Die sozialversicherungsrechtliche Einordnung von GmbH-Gesellschaftern und (Schein-)Selbstständigen wirft immer wieder zahlreiche Fragen auf.
Dabei kann nun auf das neue gemeinsame Schreiben der Spitzenverbände der Sozialversicherungsträger vom 01.04.2022 zurückgegriffen werden.
1. Angestellte GmbH-Gesellschafter
Bisher bestand bei angestellten GmbH-Gesellschaftern ohne Geschäftsführerfunktion kein Beschäftigungsverhältnis, wenn diese über mehr als 50 % der Stimmanteile verfügen, da die Weisungsgebundenheit jederzeit durch ändernden Mehrheitsbeschluss beseitigt werden kann.
In dem gemeinsamen Schreiben wird nun zwischen angestellten Allein- und Mehrheitsgesellschaftern unterschieden. Angestellte Alleingesellschafter ohne Geschäftsführerfunktion haben als allein Stimmberechtigte die Leitungsmacht, weshalb grundsätzlich keine abhängige Beschäftigung besteht.
Bei angestellten Mehrheitsgesellschaftern ohne Geschäftsführerfunktion ist auf die gesellschaftsvertraglichen Weisungsrechte abzustellen.
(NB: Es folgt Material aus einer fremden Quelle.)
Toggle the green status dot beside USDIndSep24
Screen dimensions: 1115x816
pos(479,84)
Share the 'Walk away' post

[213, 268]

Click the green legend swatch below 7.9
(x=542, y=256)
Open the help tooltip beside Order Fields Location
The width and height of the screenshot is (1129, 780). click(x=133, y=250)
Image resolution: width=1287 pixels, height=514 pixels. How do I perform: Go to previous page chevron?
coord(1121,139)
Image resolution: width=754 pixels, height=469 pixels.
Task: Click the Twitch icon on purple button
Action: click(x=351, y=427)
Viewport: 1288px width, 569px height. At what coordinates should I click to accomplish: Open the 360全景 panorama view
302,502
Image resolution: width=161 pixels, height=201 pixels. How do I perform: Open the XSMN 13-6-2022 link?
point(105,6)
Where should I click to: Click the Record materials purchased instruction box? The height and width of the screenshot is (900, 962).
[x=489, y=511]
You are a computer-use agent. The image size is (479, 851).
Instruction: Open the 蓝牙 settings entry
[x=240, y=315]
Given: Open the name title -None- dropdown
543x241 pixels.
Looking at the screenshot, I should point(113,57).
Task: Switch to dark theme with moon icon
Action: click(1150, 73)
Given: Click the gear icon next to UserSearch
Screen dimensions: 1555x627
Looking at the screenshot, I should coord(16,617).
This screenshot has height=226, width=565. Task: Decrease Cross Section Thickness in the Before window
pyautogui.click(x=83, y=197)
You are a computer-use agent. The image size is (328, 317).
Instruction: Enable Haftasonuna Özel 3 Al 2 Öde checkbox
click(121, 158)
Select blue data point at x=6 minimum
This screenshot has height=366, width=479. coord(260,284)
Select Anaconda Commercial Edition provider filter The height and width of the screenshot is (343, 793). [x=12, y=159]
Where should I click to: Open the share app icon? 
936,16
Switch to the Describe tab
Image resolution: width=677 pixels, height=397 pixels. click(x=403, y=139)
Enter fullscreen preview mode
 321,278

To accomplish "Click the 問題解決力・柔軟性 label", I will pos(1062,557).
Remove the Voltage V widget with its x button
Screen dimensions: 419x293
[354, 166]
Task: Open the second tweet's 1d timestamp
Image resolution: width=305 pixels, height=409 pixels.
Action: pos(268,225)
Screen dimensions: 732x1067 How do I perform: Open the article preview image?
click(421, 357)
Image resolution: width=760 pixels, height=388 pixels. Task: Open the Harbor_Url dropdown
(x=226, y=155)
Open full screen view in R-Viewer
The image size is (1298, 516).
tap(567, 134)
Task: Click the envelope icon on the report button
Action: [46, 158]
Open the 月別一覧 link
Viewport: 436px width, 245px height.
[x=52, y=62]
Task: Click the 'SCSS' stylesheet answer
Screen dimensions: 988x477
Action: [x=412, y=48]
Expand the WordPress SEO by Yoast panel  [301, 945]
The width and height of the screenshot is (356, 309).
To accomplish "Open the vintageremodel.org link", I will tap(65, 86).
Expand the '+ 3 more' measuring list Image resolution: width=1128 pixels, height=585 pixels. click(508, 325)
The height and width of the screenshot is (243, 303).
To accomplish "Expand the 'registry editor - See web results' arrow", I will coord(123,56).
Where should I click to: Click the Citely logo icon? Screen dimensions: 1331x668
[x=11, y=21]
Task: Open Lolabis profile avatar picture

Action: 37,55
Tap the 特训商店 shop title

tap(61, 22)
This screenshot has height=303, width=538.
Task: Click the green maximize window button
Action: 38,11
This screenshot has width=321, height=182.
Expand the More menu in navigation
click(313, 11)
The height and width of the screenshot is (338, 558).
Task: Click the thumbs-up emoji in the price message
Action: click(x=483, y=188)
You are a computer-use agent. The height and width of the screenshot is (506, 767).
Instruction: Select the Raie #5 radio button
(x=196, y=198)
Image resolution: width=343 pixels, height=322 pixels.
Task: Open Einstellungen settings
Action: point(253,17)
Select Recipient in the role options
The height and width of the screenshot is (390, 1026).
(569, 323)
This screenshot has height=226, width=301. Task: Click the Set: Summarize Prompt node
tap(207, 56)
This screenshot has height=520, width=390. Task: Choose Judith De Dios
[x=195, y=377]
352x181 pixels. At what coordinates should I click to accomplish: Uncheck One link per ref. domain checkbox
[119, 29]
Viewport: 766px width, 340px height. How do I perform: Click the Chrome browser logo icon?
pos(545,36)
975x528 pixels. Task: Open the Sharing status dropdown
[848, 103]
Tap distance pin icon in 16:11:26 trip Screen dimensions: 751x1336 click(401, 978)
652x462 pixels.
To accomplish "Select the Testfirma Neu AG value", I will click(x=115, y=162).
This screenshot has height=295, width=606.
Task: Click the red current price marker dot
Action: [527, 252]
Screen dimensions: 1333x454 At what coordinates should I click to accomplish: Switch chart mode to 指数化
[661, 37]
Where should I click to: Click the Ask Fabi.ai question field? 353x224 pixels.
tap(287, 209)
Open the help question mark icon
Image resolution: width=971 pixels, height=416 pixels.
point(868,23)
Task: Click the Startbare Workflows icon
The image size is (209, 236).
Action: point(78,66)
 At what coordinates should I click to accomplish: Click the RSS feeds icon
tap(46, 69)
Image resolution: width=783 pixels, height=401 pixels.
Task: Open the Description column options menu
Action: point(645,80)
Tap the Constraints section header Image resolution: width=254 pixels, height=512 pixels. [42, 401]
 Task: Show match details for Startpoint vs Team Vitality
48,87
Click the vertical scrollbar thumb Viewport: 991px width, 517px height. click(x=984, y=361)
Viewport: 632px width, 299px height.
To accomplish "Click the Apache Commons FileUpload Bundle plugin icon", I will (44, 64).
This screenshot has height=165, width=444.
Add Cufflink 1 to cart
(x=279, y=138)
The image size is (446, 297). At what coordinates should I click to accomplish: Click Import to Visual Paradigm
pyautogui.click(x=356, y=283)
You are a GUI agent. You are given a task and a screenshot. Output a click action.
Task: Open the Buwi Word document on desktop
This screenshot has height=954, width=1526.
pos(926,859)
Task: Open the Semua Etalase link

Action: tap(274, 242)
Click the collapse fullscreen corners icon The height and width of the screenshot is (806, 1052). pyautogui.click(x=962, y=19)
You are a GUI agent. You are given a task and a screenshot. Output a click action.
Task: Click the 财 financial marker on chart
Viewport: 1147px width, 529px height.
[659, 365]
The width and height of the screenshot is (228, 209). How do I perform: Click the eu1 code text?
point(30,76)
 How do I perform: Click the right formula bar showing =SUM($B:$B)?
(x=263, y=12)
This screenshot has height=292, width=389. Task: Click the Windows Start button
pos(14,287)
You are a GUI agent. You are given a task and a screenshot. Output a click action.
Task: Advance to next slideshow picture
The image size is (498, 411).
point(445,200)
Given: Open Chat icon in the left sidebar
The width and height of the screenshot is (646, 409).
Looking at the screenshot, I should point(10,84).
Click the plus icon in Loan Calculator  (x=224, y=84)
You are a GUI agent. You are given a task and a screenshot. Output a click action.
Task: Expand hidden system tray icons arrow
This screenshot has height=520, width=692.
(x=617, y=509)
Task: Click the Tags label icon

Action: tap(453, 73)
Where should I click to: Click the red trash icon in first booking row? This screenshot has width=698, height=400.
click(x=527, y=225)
Liegt die Dienstaufsicht allein bei dem Geschäftsführer der GmbH, besteht Weisungsgebundenheit und damit ein Beschäftigungsverhältnis. Nur wenn das Weisungsrecht auf die Gesellschafterversammlung übertragen wurde, hat der Mehrheitsgesellschafter auch gegenüber dem Geschäftsführer Leitungsmacht, womit eine abhängige Beschäftigung regelmäßig ausgeschlossen ist.
Um Beitragsnachforderungen zu vermeiden, könnte Handlungsbedarf bestehen, wenn die Dienstaufsicht noch nicht auf die Gesellschafterversammlung übertragen ist. Allerdings wird auch in diesen Fällen das Gesamtbild der Arbeitsleistung zu berücksichtigen sein.
2. Abgrenzungskriterien der Scheinselbstständigkeit
Nach wie vor richtet sich die Statuszuordnung nach den konkreten Umständen des Einzelfalls. Allerdings werden in der Verlautbarung 18 Kriterien benannt, die zur Orientierung dienen können.
Hervorgehoben wird, dass die arbeitsrechtliche Beurteilung eines Vertragsverhältnisses ein Indiz für die sozialrechtliche Einordnung sein kann. Auch wenn der arbeitsrechtliche Arbeitnehmerbegriff und der sozialrechtlichen Beschäftigtenbegriff keineswegs gleichzusetzen sind.
Unterschiedlich ist auch die Einordnung einer Vergütung nach Zeit. Arbeitsrechtlich wurde entschieden, dass die Art der Vergütung für die Abgrenzung keine Rolle spielen kann. Im Sozialrecht hingegen kann dieses Kriterium zur Abgrenzung herangezogen werden und Indiz für das Vorliegen eines Beschäftigungsverhältnisses sein. Eine Höchststundenzahl oder das freie Aushandeln der Vergütung zeigen allerdings unternehmerisches Tätigwerden und indizieren eine selbstständige Tätigkeit.
Die Abgrenzung ist wichtig, da bei der Aufdeckung der Scheinselbstständigkeit hohe Kosten entstehen können. Mit einem Statusantrag kann jedoch Rechtssicherheit herbeigeführt werden. Das entsprechende Verfahren wurde mit Wirkung ab 01.04.2022 weiterentwickelt. Die Änderungen betreffen
- die Beschränkung der Statusbeurteilung auf die Feststellung einer abhängigen Beschäftigung oder selbstständigen Tätigkeit
- die Statusentscheidung gegenüber Dritten und das Antragsrecht für Dritte
- die Statusbeurteilung vor Aufnahme der Erwerbstätigkeit und für gleiche Auftragsverhältnisse
- die Möglichkeit einer mündlichen Anhörung im Widerspruchsverfahren.
Nicht geändert hat sich, dass Steuerberater weiterhin nicht berechtigt sind, ihre Mandanten bei Statusverfahren zu vertreten. Hier werden Mandanten weiterhin allein tätig werden oder sich (fach-)anwaltliche Unterstützung suchen müssen.